## SUPPLIED DATA
*-*-*

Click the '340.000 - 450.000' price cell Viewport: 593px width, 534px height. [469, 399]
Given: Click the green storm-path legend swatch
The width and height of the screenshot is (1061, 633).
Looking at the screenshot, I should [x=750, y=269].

*-*-*

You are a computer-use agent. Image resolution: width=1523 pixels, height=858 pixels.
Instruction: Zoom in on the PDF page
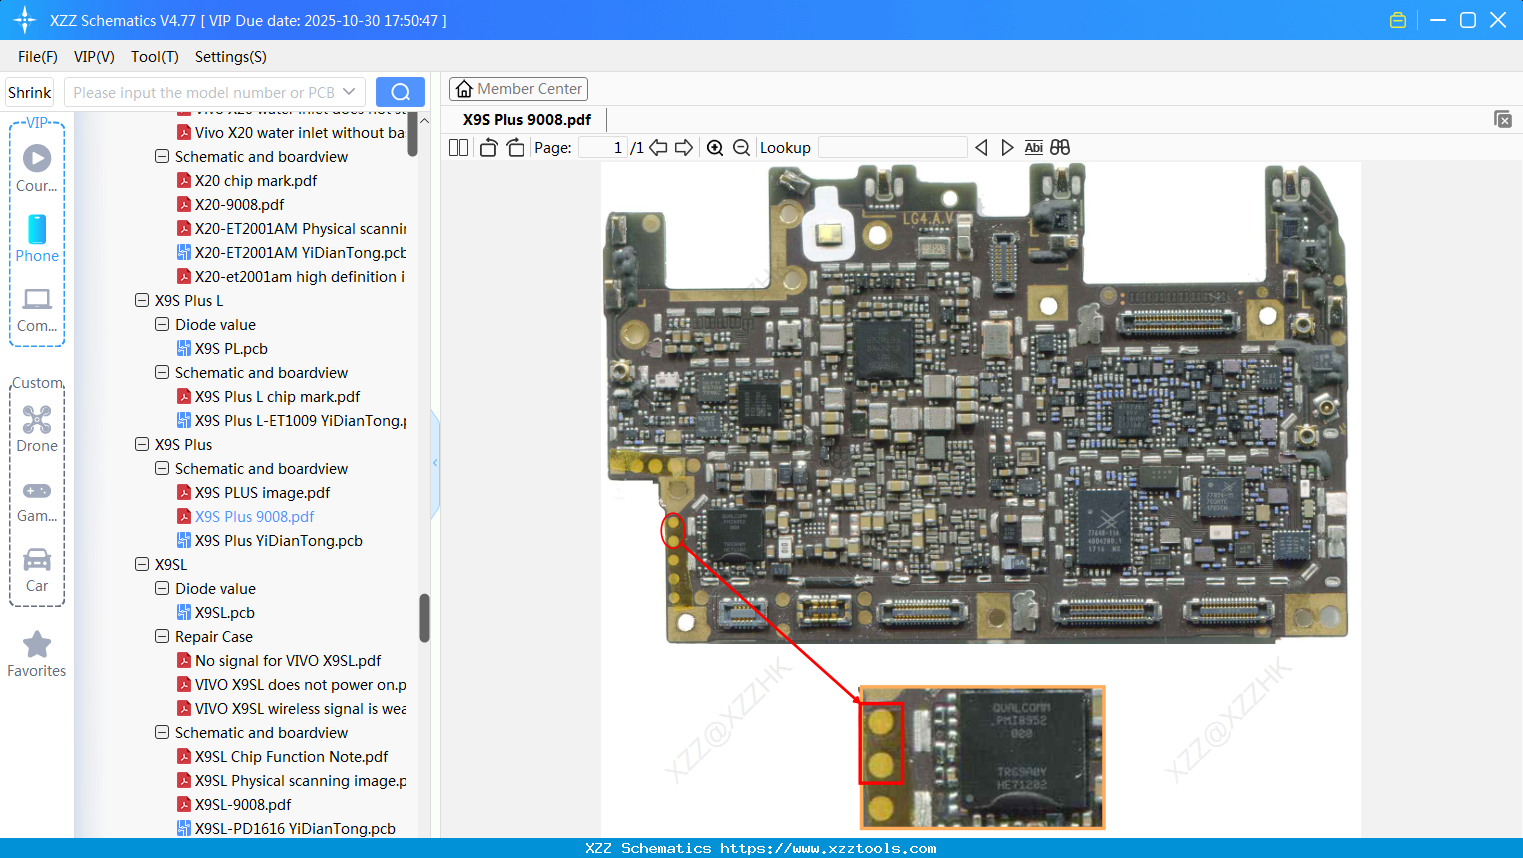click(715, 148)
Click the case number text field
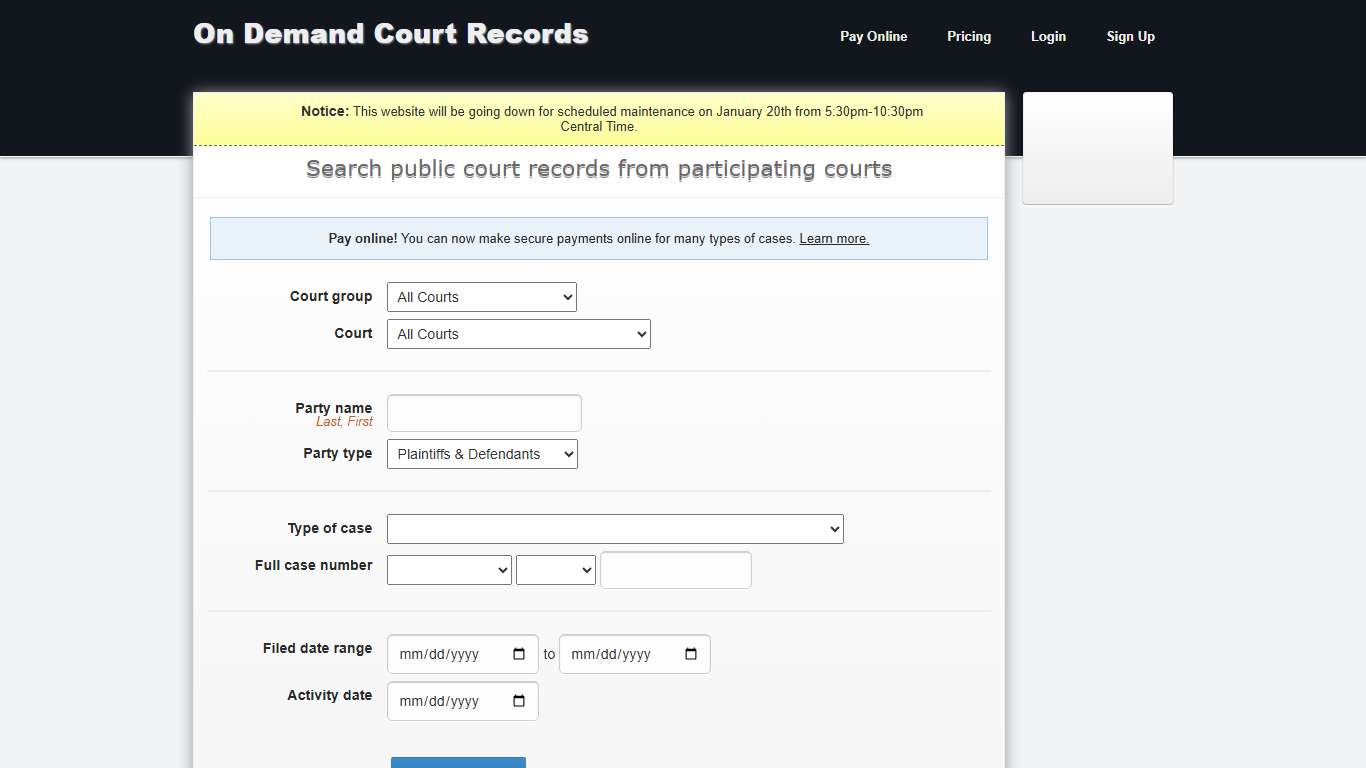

*-*-*

## EXERCISE
Of the lines above, copy only those from the one holding "You are a computer-use" to the one holding "Click the case number text field", both included, and exclude every image.

## RESPONSE TO THIS EXERCISE
You are a computer-use agent. Image resolution: width=1523 pixels, height=858 pixels.
Instruction: Zoom in on the PDF page
click(715, 148)
Click the case number text field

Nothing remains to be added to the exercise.